PRM Product Overview
11
Allocating resources to users
With HP Process Resource Manager, you can easily manage resource allocations to users, as well as
applications, by assigning users to PRM groups.
After defining PRM groups and setting resource allocations for CPU, real memory, and disk I/O
bandwidth resources, you can specify how users are assigned to the PRM groups. This feature is
useful for systems in which users are logging on and accessing interactive applications. PRM enables
you to specify, for each valid user name, which PRM group the user is assigned to when logging on
to the system. Then, when users access the system, their UNIX shell processes are automatically
placed in their assigned PRM groups. Because a child process inherits the parent process’s PRM
group affiliation, all applications and jobs run by a user also execute in the assigned PRM group. All
users and applications in a PRM group share the resources assigned to that PRM group. If a user does
not have an assigned PRM group, the user’s shell process is placed in the default PRM group OTHERS
at login and that user is not allowed to access other PRM groups.

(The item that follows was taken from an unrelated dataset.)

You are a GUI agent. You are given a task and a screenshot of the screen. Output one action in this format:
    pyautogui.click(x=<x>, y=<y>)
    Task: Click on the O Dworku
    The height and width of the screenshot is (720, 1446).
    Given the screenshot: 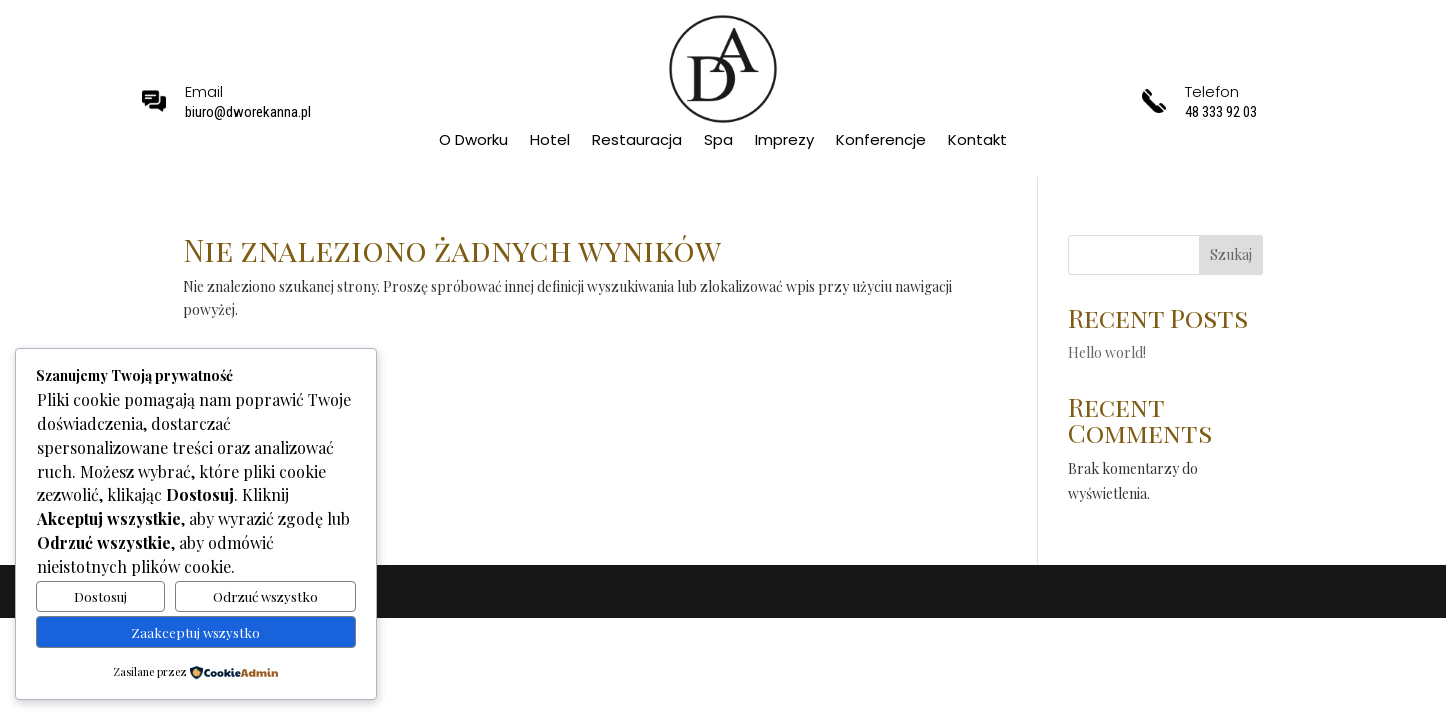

PRM configuration allows netgroups in user records to specify initial and alternate PRM groups for all
members of a netgroup*. Instead of adding a user record for each user on the system, you could
create only one user record. This record would be for a netgroup you define, for example,
finance_dept. The netgroup would include these users. Using a netgroup also simplifies updates when
the staff changes.
Similarly, PRM enables you to place processes based on their effective UNIX group IDs, as described
in the “Allocating resources to UNIX groups” section.
The PRM user assignment feature is integrated with standard HP-UX commands such as cron and at.
This integration ensures that commands—or jobs that are executed on behalf of users at specified
times—run in the appropriate PRM groups as well.
Assigning users to PRM groups ensures user processes receive the assigned allocations for CPU, real
memory, and disk I/O bandwidth resources when the system is under heavy load. When using pSet
PRM groups or when using FSS PRM groups with CPU capping enabled, users are prevented from
using more than their CPU allocation, which ensures they always see a consistent level of system
responsiveness. The objective with this PRM feature is not to restrict users’ connect time as might be
the case with a campus student server—there are already tools to deal with that problem. The
objective is to ensure a consistent level of service to users of servers in an enterprise.
Allocating resources to UNIX groups
UNIX groups defined in /etc/group enable you to easily give a collection of users the same level of
access to various files on a system. You can configure PRM to provide a UNIX group with a certain
level of access to system resources as well, placing processes in PRM groups based on their effective
UNIX group IDs.
* The file /etc/netgroup defines network-wide groups and is used for permission checking when executing remote mounts, remote
logins, and remote shells. For remote mounts, the information in netgroup classifies machines. For remote logins and remote shells, it
classifies users. See the netgroup(4) man page for additional details.